All power to a joined-up future

6th July 2007 at 01:00
Gordon Brown began his premiership emphasising his passion for education. Now, the new Prime Minister is proving he has the vision to translate his rhetoric beyond the sound-bite of his predecessor.

Splitting the Department for Education and Skills is a bold statement of intent. The new Department for Children, Schools and Families has no control of higher education, skills and the adult side of further education, and does not even have education in its title.

But, in reality, it will be more powerful than any previous department running schools. Its responsibility for all aspects of children and family welfare means it is the "new Treasury" which Alan Johnson, the outgoing Education Secretary, told us to expect a social policy super-ministry with power stretching into eight other departments.

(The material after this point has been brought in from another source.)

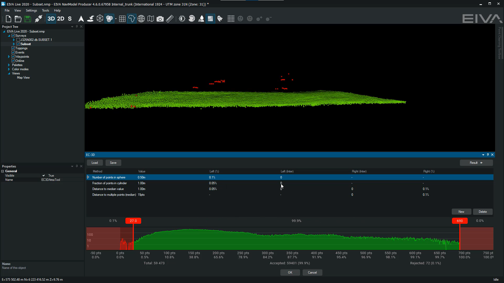Enable the J325N002.db.SUBSET.1 checkbox
The height and width of the screenshot is (283, 504).
(x=18, y=40)

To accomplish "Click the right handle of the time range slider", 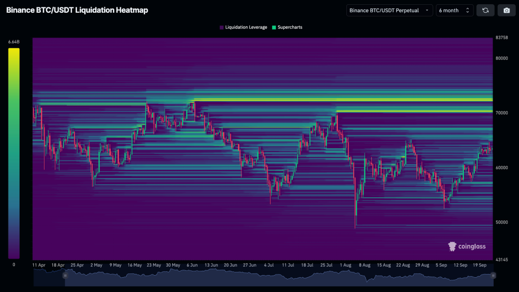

The DCSF echoes local authority mergers of education and children's social services departments, which have already recognised that dividing children's policy into silos does not work. Now, nearly four years after Every Child Matters was published, Whitehall has finally caught up.

Any suggestion that taking a broader view of children could lead to the Government taking its eye off the need to raise standards in schools is misplaced. Teachers on the frontline know that only too well. So often they find themselves acting as proxy social workers, dealing with everything from family break-ups to drug abuse, poor diet and anti-social behaviour.

A school-aged child or young person spends most of their waking lives outside the classroom. What goes on in that time affects their performance in school for good or ill. Having a department that understands this and has the policy levers to make a difference in these wider areas can only be to the good.

Another welcome aspect of Mr Brown's reshuffle is the new Children, Schools and Families Secretary himself. Ed Balls has been Mr Brown's closest political confidant for more than a decade and will continue to exert huge influence across government. Putting him in charge says more about Mr Brown's passion for education than anything else.

The one fly in the ointment is further education, which once again finds itself as the Cinderella sector split between two departments. Real joined-up government will be the key both to overcoming this and to achieving Mr Balls's aim of seeing "children in the round". We wish him well.